* Exercise brief
Leave the pictures out and transcribe every record exactly.

* Data for this exercise

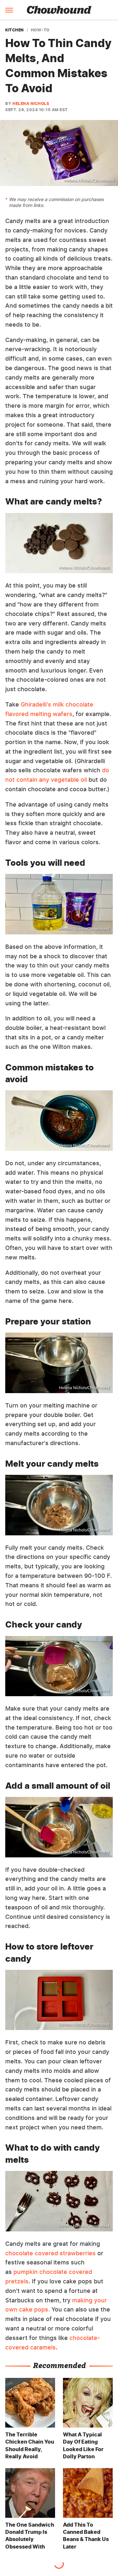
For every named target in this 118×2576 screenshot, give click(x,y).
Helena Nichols (30, 103)
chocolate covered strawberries (50, 2253)
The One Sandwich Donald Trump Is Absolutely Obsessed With (29, 2535)
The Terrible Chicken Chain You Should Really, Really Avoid (29, 2445)
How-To (40, 30)
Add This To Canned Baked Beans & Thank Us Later (86, 2535)
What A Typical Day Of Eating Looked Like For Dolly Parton (83, 2445)
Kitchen (14, 30)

* Solution for this exercise
For every named target in this 118×2576 screenshot, give click(x,y).
Helena Nichols (30, 103)
chocolate covered strawberries (50, 2253)
The One Sandwich Donald Trump Is Absolutely Obsessed With (29, 2535)
The Terrible Chicken Chain You Should Really, Really Avoid (29, 2445)
How-To (40, 30)
Add This To Canned Baked Beans & Thank Us Later (86, 2535)
What A Typical Day Of Eating Looked Like For Dolly Parton (83, 2445)
Kitchen (14, 30)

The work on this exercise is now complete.